━━━ Data excerpts

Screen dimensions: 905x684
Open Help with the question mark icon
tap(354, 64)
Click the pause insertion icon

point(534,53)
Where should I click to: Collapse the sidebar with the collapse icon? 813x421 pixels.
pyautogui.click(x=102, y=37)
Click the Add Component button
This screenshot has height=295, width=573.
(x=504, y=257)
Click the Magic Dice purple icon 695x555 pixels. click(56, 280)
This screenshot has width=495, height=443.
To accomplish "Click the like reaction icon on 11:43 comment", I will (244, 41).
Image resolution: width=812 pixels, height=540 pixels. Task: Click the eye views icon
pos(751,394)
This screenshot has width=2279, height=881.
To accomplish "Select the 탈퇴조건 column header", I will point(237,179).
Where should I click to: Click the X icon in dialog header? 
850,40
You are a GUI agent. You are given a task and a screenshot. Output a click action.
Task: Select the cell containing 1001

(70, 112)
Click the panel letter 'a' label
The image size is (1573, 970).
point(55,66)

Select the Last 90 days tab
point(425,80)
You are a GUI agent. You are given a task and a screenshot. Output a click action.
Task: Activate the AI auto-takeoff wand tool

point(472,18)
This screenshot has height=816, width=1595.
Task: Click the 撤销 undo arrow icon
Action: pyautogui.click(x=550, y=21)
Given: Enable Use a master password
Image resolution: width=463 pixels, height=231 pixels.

━━━━━━

▶ Assignment
Among the entries above, say how many lines hold the word "accomplish". No other words belong in the answer.

▶ Written solution
2